Muitos entre eles também explicaram que ainda não haviam tomado uma decisão já que a renegociação de seus contratos com os organizadores ainda não havia começado.

Toshiro Muto, diretor geral do comitê organizador de Tóquio-2020, confirmou em uma entrevista coletiva nesta sexta-feira que essas renegociações ainda não puderam ser realizadas porque o Japão está em estado de alerta devido à COVID-19 desde o início de abril, pouco depois da decisão de adiar os Jogos.

Atualmente, ninguém pode garantir "100%" que os Jogos ocorrerão em 2021, mas o comitê organizador está "determinado" a realizar "de uma maneira ou de outra", disse ele, tentando enviar uma mensagem de tranquilidade.

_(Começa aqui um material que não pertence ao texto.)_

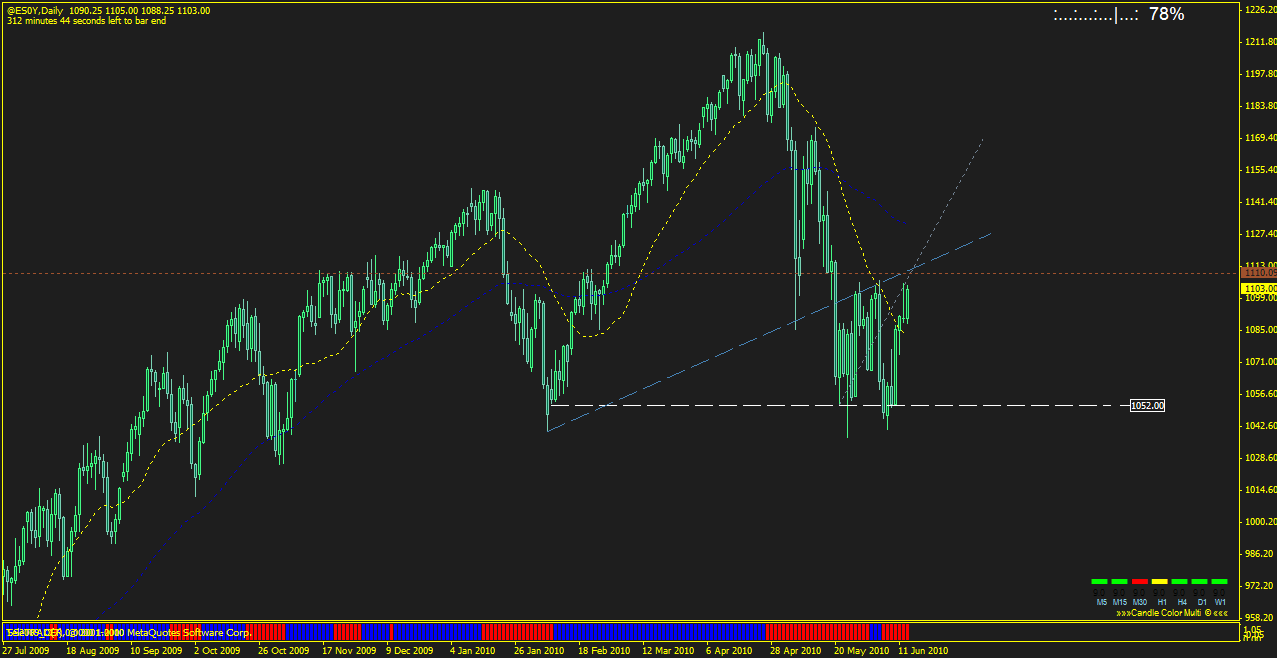1277x658 pixels.
Task: Click the 27 Jul 2009 date label
Action: pyautogui.click(x=26, y=650)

- Coronavírus afetou 68% dos entrevistados -

Muto explicou que 80% dos locais previstos para receberem os Jogos de Tóquio já foram reservados com sucesso para o evento de 2021, e que as negociações continuam com os outros, em particular a Vila Olímpica e o centro de imprensa.

Mais de dois terços dos patrocinadores entrevistados (68%) indicaram que a crise do coronavírus havia afetado sua própria situação financeira. Os organizadores de Tóquio-2020 não forneceram uma estimativa dos custos adicionais relacionados ao adiamento do evento para 2021.

Enquanto isso, o COI anunciou em meados de maio que havia injetado US$ 800 milhões para enfrentar a crise do coronavírus.

O último orçamento para os Jogos, publicado no final de dezembro pelos organizadores, portanto antes da pandemia e da decisão de adiar o evento, era de quase US$ 12,5 bilhões para a parte japonesa.

No entanto, o Estado japonês que investiu provavelmente quase tanto entre a atribuição dos Jogos para Tóquio em 2013 e no exercício do biênio 2018/19, havia estimado no ano passado o equivalente japonês do tribunal de contas, sem que esse compromisso aparecesse no orçamento oficial.

Muitas grandes empresas japonesas em todos os setores são patrocinadoras dos Jogos de Tóquio e planejavam injetar cerca de 348 bilhões de ienes (mais de US$ 3,25 bilhões), ou seja, quase metade da receita esperada para o evento.

Além disso, esse valor não inclui a participação da Toyota, Panasonic e Bridgestone, que são patrocinadoras mundiais do COI em várias edições dos Jogos Olímpicos.

A pesquisa da NHK foi realizada em cima de 78 patrocinadores, sendo que 57 responderam.